Data-data tersebut juga belum cukup untuk mengindikasikan bahwa penggunaan rutin dari terapi profilaksis adalah cost-effective, apalagi untuk jangka waktu yang panjang seperti pada penggunaan TNF-alpha inhibitor pada psoriasis dan kondisi-kondisi lainnya. Penulis menyarankan studi lebih lanjut untuk menilai apakah pengawasan DNA HBV dan ALT diperlukan untuk menentukan pemakaian terapi antivirus sebagai metode yang aman untuk menangani carrier HBsAg saat mereka dating dengan DNA HBV dalam serum yang tidak dapat tereteksi. Beberapa pertanyaan yang masih tersisa antara lain laporan tentang hepatitis B yang fulminan dan kematian telah cukup banyak dilaporkan pada infliximab. Masih dipertanyakan apakah ini akibat dari waktu paruhnya yang lebih panjang atau potensi imunologiknya yang lebih kuat. Selain itu, bagaimana pasien yang hanya positif anti-HBc harus ditangani juga masih dipertanyakan. Kesimpulannya, agen-agen TNF-alpha inhibitor sangat efektif untuk plak psoriasis sedang hingga berat dan harus diberikan bila terindikasi secara klinis pada carrier HBsAg atau mereka yang terbukti terinfeksi di masa lalu.
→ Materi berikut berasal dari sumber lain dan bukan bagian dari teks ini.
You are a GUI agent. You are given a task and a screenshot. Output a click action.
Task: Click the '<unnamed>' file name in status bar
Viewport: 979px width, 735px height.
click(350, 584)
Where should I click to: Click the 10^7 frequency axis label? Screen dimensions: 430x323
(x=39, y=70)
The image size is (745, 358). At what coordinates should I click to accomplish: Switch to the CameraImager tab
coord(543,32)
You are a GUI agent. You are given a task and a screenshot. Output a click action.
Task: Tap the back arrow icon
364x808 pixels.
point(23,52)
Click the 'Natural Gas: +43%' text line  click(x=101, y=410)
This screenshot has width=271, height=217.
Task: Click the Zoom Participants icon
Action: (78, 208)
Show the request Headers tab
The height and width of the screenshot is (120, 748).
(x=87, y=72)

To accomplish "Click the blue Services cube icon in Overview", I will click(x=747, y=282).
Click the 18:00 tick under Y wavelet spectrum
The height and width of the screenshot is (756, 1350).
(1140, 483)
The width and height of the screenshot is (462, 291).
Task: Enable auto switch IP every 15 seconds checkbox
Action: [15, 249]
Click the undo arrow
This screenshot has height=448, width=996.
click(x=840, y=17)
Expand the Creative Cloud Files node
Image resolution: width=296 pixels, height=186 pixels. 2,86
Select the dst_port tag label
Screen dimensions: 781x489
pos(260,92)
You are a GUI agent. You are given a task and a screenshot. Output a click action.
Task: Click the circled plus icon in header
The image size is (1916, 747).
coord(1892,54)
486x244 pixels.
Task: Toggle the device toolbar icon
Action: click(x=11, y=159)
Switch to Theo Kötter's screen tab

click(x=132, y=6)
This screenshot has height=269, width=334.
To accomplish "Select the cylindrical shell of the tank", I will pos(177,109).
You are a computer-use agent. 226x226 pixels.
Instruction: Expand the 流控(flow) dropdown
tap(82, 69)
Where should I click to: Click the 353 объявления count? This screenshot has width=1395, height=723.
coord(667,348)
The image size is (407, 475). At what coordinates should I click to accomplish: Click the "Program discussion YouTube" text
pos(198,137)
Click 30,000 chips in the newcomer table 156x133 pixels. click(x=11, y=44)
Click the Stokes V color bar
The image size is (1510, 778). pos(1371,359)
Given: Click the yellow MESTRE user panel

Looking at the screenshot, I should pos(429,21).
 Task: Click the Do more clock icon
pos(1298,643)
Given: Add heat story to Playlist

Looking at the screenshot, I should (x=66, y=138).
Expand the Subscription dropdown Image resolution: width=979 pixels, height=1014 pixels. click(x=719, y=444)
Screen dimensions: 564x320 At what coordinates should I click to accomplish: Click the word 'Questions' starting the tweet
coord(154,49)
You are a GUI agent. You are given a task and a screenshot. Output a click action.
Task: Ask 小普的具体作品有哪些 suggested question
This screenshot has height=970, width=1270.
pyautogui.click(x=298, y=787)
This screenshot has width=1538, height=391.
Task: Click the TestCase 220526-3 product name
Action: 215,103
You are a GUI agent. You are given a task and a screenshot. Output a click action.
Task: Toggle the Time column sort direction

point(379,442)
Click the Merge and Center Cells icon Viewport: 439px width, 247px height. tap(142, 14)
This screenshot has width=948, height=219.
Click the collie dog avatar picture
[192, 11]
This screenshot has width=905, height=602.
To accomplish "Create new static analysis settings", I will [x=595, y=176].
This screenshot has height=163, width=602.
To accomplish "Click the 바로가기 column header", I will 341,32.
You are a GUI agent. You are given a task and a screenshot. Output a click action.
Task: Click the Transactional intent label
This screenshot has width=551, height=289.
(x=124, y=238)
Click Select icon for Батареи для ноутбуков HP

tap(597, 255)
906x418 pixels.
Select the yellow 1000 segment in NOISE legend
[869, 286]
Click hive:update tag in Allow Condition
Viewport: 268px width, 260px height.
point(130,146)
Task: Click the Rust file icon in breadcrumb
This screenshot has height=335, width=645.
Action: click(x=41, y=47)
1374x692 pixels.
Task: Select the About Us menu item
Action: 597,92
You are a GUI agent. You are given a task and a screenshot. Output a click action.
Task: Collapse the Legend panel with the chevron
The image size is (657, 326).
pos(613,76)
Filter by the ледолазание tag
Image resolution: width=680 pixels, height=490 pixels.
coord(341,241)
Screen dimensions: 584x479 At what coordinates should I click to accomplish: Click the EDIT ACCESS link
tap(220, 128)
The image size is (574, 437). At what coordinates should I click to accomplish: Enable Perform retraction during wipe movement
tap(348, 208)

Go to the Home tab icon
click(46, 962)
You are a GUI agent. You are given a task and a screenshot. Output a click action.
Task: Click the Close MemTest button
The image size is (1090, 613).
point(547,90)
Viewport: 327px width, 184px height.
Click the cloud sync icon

Rekomendasi-rekomendasi ini diberikan sampai tersedia data yang lebih banyak: 1) Semua pasien yang memerlukan terapi TNF-alpha inhibitor harus diskrining untuk HBsAg dan anti-HBc sebelum memulai pengobatan. 2) Semua pasien yang positif HBsAg harus dilihat oleh seorang spesialis terlatih dalam terapi antivirus hepatitis B untuk mengambil keputusan yang tepat tentang agen akan digunakan dan kapan harus memulai terapi antivirus. 3) Pasien yang hanya positif anti-HBc beberapa kali lipat lebih kecil kemungkinannya untuk mengembangkan reaktivasi HBV. Namun, pasien ini juga harus dirujuk ke spesialis sebelum memulai terapi TNF-alpha inhibitor untuk keputusan antara memantau DNA HBV atau mempertimbangkan penggunaan terapi antivirus dini. 4) Pasien psoriatis yang negatif untuk HBsAg dan anti-HBc memiliki resiko yang dapat diabaikan untuk reaktivasi hepatitis B dan dapat diobati dengan TNF inhibitor tanpa pertimbangan untuk terapi antivirus. 5) Pasien psoriatik yang mengalami obesitas dengan peningkatan kadar aminotransferase dalam serum yang signifikan harus dievaluasi oleh seorang spesialis penyakit hati, bahkan jika negatif untuk marker HBVuntuk konseling yang tepat. 6) Setiap kali TNF-alpha inhibitor yang digunakan pada pasien dengan hepatitis B kronis, dermatologis disarankan untuk menguji peningkatan aminotransferase serum pada

interval bulanan untuk dua bulan sekali selama 6 bulan pertama pengobatan dan setidaknya tiga bulan sesudahnya. 7) Sampai lebih banyak data yang tersedia dalam kaitannya dengan keselamatan komparatif adalimumab dan etanercept, etanercept lebih dianjurkan sebagai terapi lini pertama untuk pasien psoriasis dengan hepatitis B kronis atau infeksi HBV.